Brazil has one of the highest cerebrovascular death rates in the Western Hemisphere. We investigated temporal trends according to gender and stroke subtypes.

Methods

We analyzed mortality rates between 1979 and 2009 for different stroke subtypes. Data were stratified by gender and age (35–74 years). The annual percent change and significant changes in the trends were identified with Poisson regression.

Results

After excluding deaths due to sequel from stroke for men, the annual percent changes (95% confidence intervals) were as follows: 1979–1984, 0·7 (–0·8 to 2·1); 1984–1994, –1·8 (–2·4 to –1·2); 1994–2007, –5·0 (–5·4 to –4·7); and 2007–2009, –0·8 (–7·0 to 5·8). For women, the annual percent changes were as follows: 1979–1994, –1·9 (–2·2 to –1·6); 1994–1997, –7·5 (–14·0 to –0·6); 1997–2007, –4·0 (–4·6 to –3·3); and 2007–2009, 1·6 (–5·5 to 9·2). For the 2006–2009 period, the average annual percent change (95% confidence interval) for all strokes was –3·1 (–3·3 to –2·9) for men and –2·9 (–3·1 to –2·8) for women.

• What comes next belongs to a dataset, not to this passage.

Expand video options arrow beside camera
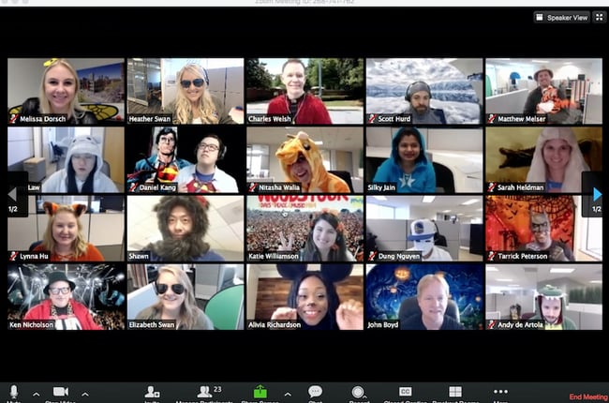Screen dimensions: 609x403 click(x=85, y=393)
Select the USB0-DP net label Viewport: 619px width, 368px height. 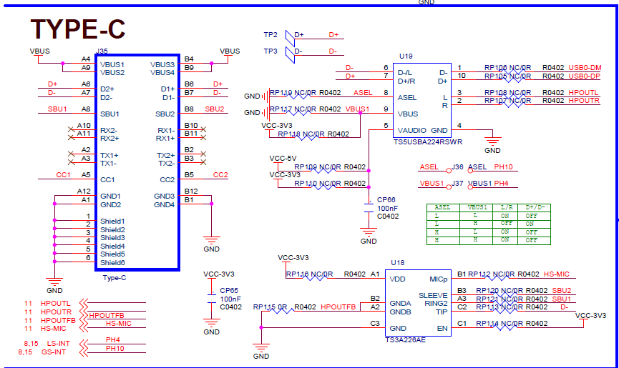pyautogui.click(x=585, y=76)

For the same period, the average annual percent change of death rates for stroke subtypes were, for men and women, respectively: intracerebral hemorrhage, –4·0 (–4·9 to –3·1) and –2·9 (–3·4 to –2·3); and ischemic stroke, –3·2 (–3·3 to –3·0) and –1·4 (–2·0 to –0·9).

Conclusion

Stroke mortality rates are declining in Brazil for all stroke subtypes.